What’s your story?

There is a story behind every book, and The Apprenticeship of Being Human is no exception. It is a very personal story.

Teacher
In 2002, I left a rewarding job with a talented team in the financial services to join the New York City Teaching Fellows.  My wife (who was, at that time a medical student) and I were already living in a poor area of Brooklyn, NY. I sought placement in a local public school just a few minutes walk from our apartment, where I taught second and third grades.

I have lived in the bush of rural Uganda where militias frequently travel the unpaved roads, and I can honestly say that teaching 32 third-graders was harder. In my first week of teaching, I sat down with one student and asked him to read this word to me: “Hi.” He knew the letters, but couldn’t read the word. Multiply that experience by 32, add social pathologies, and you have a very good sense of my experience (with a full nine weeks of graduate school under my belt). As I tried to learn to teach in this context, I began asking questions: What had happened early in life that a third grader couldn’t decode a two letter word? When did the deficits emerge? What factors contribute to educational success or failure?

Father
In the midst of my teaching tenure, I became a father. My first daughter, Elisabeth, was born in the same neighborhood where my students lived, but experienced the world in dramatically different ways. This prompted a new line of questions: What role does the family play in learning? How could parents in poor neighborhoods promote learning?
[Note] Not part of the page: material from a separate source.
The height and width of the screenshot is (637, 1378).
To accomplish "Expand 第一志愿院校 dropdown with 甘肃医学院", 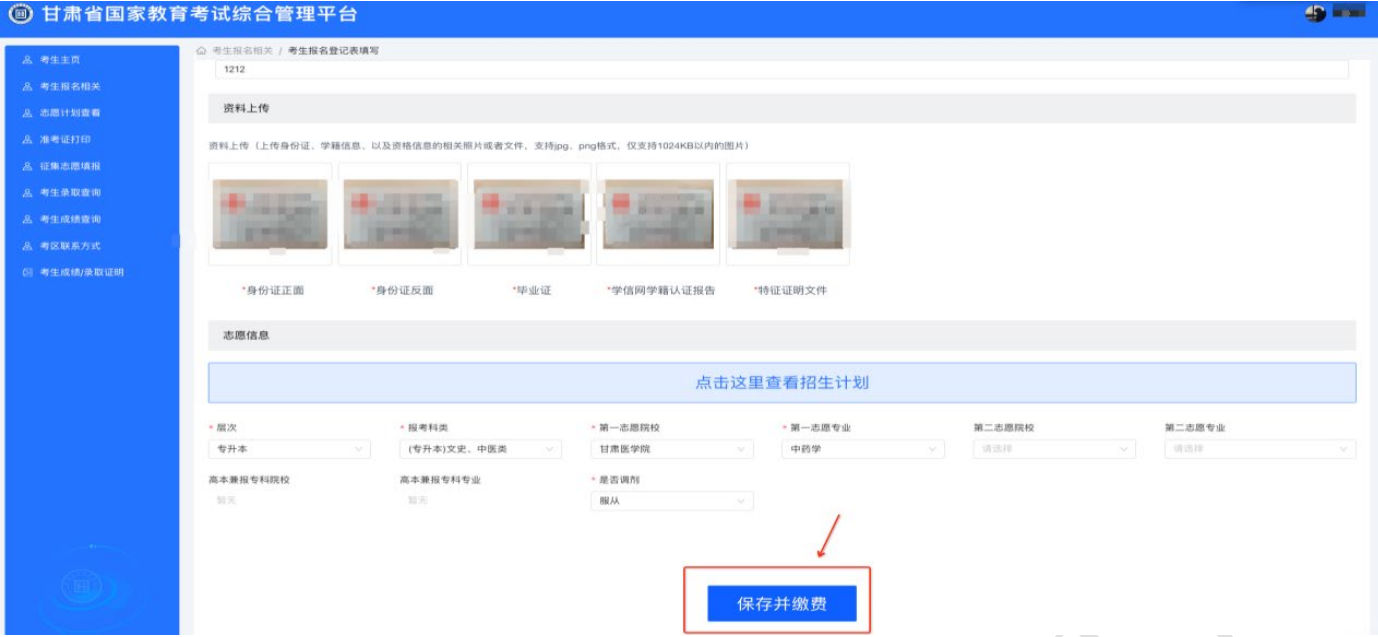I will (x=671, y=449).
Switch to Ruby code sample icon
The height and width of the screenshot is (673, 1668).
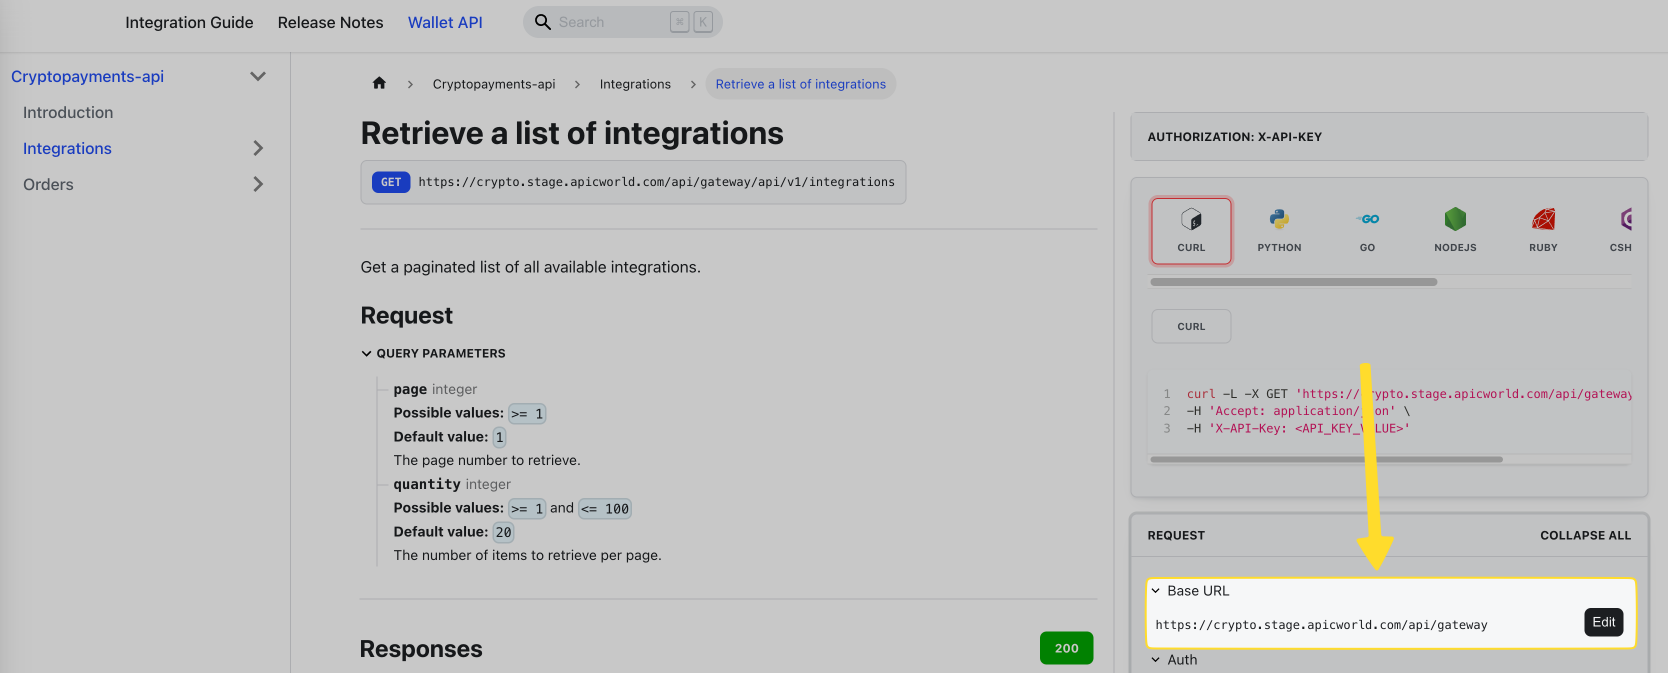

When Elisabeth was 18 months old, I took a child care leave from the Department of Education to be a full-time father while my wife did a three-year residency in pediatrics. That transition brought a host of new questions. What is normal for an 18 month old? What will she enjoy? How do I know if and when I should be concerned about her development?

Entrepreneur
My experience of full-time parenting forced me to seek solutions. Where could I find timely, reliable child development information? I found lots of information, but it took a lot of time and effort to locate it – to say nothing for putting it into practice. I saw a tremendous business opportunity to provide simple, reliable, customized developmental information to parents of young children through the web. I didn’t have the skills to make it a reality, but my childhood best friend Jonathan Dahl did. So, together we launched Tumblon in November 2008, the only online service to allow parents of young children to interact with their children’s developmental milestones. (This 2 minute tour shows how it works.)

Writer
I began writing a featured blog on Tumblon called Essential Questions that explores the central issues of child development, education and civil society. (If any of the questions I’ve mentioned above piqued you interest, you can find my pursuit of answers in Essential Questions.) In the process, I found that there was another compelling need: to provide a generative metaphor that helps parents, educators, health professionals, activists, and policymakers to understand and simply communicate why early childhood parenting is so critical to health, education and civil society. The apprenticeship of being human is that metaphor.